The trade-off is reduced ductility · the rigid fibres limit polymer chain mobility, so elongation at break drops from 8.4% (plain PETG) to 5.7% (PETG-rCF08). Thin features that would bend in plain PETG can crack in rCF08. For design, this means PETG-rCF08 is the right call for stiff bracket geometries with generous wall thickness · less appropriate for snap-fits, living hinges, or anywhere flex matters.
Why does PETG-rCF08 still cap at 65°C service?
The heat ceiling is set by the matrix Tg, not the reinforcement. Carbon fibre itself is stable to 500°C+, but it's the PETG matrix around the fibres that softens · once Tg is passed (69.7°C for PETG-rCF08, DSC 10°C/min) the polymer chains gain mobility, stiffness collapses, and the fibres are now suspended in a soft matrix that creeps under load. HDT at 1.8 MPa is 65.7°C, at 0.45 MPa 68.6°C. Vicat 81.6°C. For sustained service the practical ceiling is ~65°C ambient.
For warmer service the upgrade path is PA12-CF · same CF-reinforcement principle but with a polyamide matrix (Tg ~155°C, HDT 130°C+ class). The cost roughly doubles (PA12-CF £90-130/kg vs PETG-rCF08 £55-80/kg) and the print path requires a heated chamber, but warm-service or sustained-load engineering parts demand it.
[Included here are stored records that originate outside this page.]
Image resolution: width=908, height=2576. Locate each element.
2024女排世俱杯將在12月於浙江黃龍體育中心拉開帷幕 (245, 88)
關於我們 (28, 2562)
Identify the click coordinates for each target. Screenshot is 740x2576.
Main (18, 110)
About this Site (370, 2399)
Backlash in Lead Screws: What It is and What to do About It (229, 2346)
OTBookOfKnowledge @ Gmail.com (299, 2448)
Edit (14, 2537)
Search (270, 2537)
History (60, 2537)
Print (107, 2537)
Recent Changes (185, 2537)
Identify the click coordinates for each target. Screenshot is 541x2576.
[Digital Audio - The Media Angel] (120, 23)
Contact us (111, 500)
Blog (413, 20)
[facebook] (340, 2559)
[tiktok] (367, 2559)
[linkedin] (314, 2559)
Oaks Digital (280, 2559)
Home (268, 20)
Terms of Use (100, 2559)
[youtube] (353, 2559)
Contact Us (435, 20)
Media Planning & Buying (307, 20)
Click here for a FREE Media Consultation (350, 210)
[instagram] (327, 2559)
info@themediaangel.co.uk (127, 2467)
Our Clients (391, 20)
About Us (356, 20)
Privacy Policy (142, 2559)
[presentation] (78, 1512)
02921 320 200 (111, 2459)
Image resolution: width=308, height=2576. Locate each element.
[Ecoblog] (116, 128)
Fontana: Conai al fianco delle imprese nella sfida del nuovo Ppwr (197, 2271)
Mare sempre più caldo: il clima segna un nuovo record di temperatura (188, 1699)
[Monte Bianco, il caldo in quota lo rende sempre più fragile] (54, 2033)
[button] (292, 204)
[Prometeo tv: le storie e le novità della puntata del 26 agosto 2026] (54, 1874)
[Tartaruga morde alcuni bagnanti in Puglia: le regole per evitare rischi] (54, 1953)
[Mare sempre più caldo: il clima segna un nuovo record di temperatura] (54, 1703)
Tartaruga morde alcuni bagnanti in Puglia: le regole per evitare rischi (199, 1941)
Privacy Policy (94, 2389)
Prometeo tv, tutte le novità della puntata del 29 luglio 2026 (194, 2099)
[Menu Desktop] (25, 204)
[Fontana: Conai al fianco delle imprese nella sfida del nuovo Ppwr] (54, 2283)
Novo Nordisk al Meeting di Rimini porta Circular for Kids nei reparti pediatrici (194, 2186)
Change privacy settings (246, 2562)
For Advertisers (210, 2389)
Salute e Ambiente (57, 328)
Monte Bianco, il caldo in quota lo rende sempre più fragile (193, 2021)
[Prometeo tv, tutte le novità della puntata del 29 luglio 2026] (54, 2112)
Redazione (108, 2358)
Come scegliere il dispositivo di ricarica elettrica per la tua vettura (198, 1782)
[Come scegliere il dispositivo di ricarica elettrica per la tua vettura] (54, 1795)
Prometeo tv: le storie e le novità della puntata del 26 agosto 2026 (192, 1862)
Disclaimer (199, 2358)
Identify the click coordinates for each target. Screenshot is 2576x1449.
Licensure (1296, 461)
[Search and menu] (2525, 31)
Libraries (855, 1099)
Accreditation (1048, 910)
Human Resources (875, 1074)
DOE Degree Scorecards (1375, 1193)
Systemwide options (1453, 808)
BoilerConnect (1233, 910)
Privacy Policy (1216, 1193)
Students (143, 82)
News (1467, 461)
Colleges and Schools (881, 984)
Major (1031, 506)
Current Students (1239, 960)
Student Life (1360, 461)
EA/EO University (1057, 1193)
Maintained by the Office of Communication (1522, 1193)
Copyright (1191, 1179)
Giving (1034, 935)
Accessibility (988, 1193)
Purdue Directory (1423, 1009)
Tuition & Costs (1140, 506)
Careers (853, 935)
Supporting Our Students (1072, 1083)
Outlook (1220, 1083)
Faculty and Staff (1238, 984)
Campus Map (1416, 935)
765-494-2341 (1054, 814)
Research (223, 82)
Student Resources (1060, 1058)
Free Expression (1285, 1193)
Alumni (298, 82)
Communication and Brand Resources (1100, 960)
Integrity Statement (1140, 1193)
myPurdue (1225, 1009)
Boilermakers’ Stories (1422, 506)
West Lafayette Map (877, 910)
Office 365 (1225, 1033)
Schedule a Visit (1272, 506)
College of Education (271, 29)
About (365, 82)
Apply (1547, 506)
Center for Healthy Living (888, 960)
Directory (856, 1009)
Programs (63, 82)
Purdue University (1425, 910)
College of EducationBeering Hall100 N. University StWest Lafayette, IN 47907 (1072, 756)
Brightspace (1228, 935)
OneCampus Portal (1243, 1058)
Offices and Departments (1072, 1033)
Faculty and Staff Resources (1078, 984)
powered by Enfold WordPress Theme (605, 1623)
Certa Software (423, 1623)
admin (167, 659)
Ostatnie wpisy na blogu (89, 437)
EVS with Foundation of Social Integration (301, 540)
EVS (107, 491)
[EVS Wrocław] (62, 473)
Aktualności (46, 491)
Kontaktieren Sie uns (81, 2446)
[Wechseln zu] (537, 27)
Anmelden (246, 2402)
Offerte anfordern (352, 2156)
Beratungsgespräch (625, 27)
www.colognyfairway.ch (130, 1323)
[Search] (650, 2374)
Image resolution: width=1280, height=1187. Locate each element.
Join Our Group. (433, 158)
Steam autoclave at 121°C is well above HDT · parts deform. For sterilisation, ethylene oxide or IPA wipe-down work for PETG; dry-heat sterilisation below 70°C also works. For repeated steam autoclave service specify PEEK or PPSU. For sustained warm-service parts (engine bay, exhaust-adjacent, oven-adjacent) choose ABS or ASA (HDT 100°C class) or PA12-CF (HDT 130°C+ class).